Lauren Cadden

Personal information
- Nationality: Irish
- Born: 7 June 2000 (age 26)

Sport
- Sport: Athletics
- Event: Sprint

Achievements and titles
- Personal best(s): 400m: 52.87 (Salamanca, 2024)

Medal record
Women's athletics
Representing Ireland
European Championships
| Silver medal – second place | 2024 Rome | 4×400 m relay |

= Lauren Cadden =

Irish athlete (born 2000)

Lauren Cadden (born 7 June 2000) is an Irish sprinter. She is a European Athletics Championships silver medallist, having run with the Ireland team in the Women's 4 × 400 metres relay in the 2024 competition.

==Early life==
From Skreen in County Sligo, she has four brothers and played Gaelic Football before concentrating on athletics. She attended Ursuline College Sligo and studied Health Science and Physical Activity at ATU Sligo.

==Career==
A member of Sligo Athletics Club, in February 2024, she was selected to run for Ireland at the 2024 World Athletics Indoor Championships in Glasgow.

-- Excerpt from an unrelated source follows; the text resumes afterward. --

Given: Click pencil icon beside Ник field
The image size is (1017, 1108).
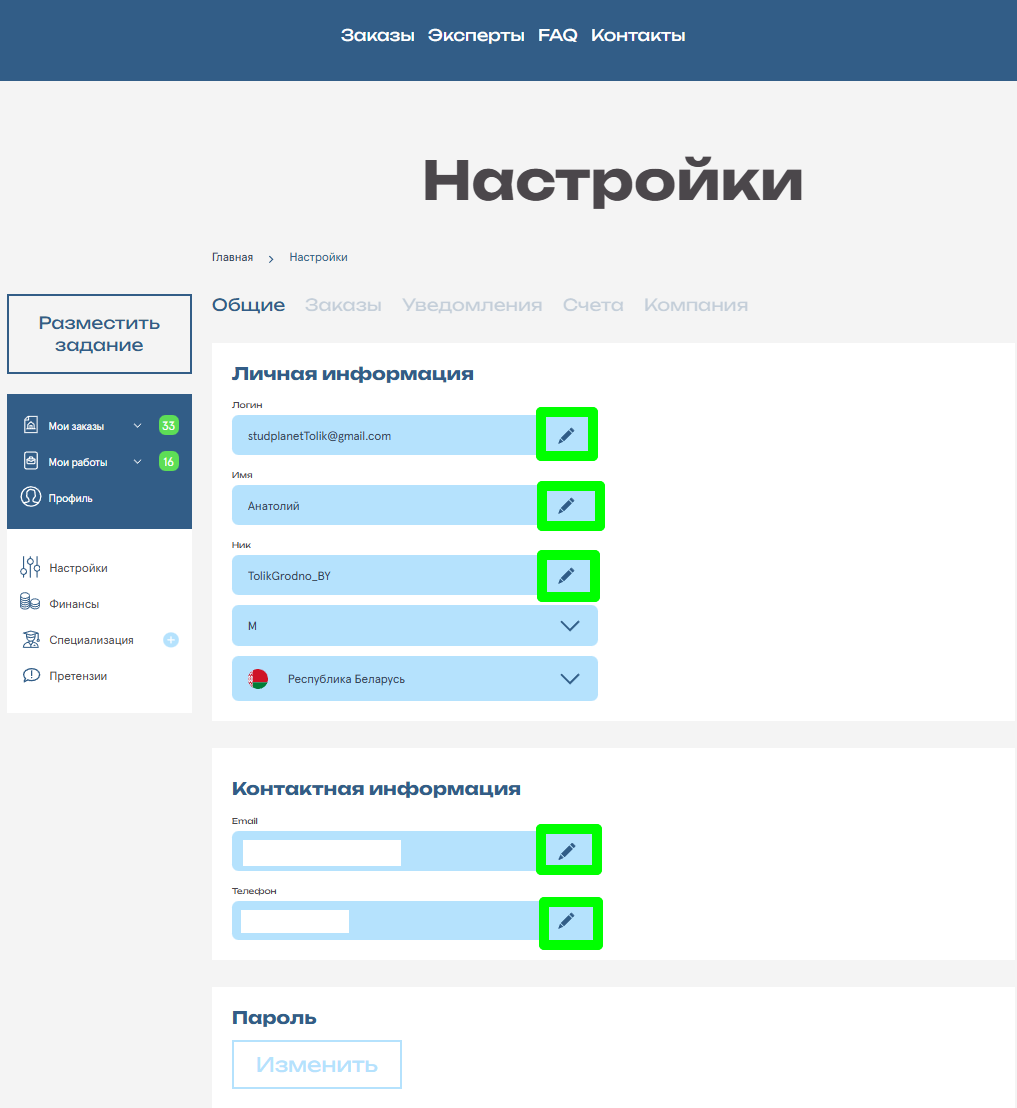Looking at the screenshot, I should [566, 576].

In April 2024, she lowered her personal best over 400 metres to 54.22 in Belfast. She later lowered it again to 53.38 to win the Irish Universities Championships hosted by Queen’s University at the Mary Peters track in Belfast.

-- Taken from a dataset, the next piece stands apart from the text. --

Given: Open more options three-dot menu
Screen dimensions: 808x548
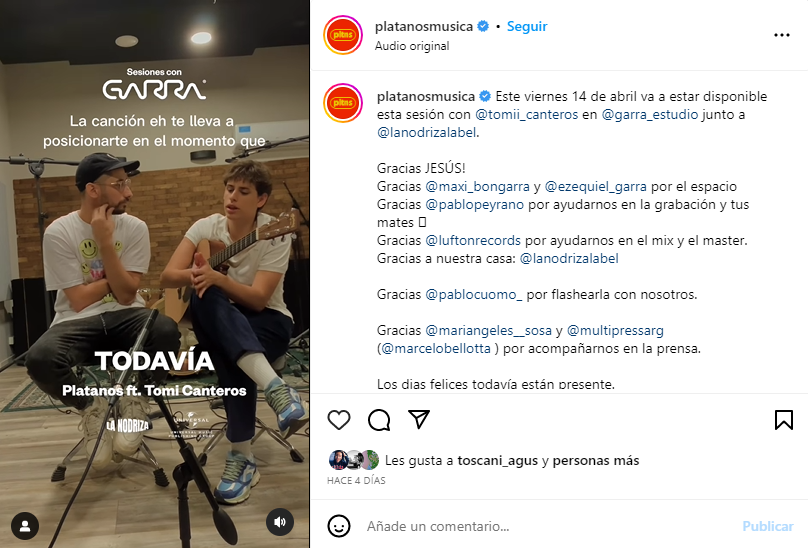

She ran as part of the Irish women’s 4 × 400m relay team that qualified for the 2024 Paris Olympics at the 2024 World Athletics Relays in Nassau, Bahamas in May 2024.

In May 2024 she was selected for the Irish team for the 2024 European Athletics Championships in Rome. In June 2024 Cadden ran 400 metres under 53 seconds for the first time, setting a new personal best of 52.87 seconds in the Spanish city of Salamanca. She then ran as part of the women's 4 × 400m relay team that qualified fastest for the final, with the team ultimately going on to win silver.

She qualified for the Irish team for the 2025 European Athletics Indoor Championships in Apeldoorn in the individual 400 metres as well as being included for the relay. In the women's 4 × 400m relay she ran with the Irish team, placing sixth overall. competed at the 2025 World Athletics Relays in China in the Mixed 4 × 400 metres relay in May 2025.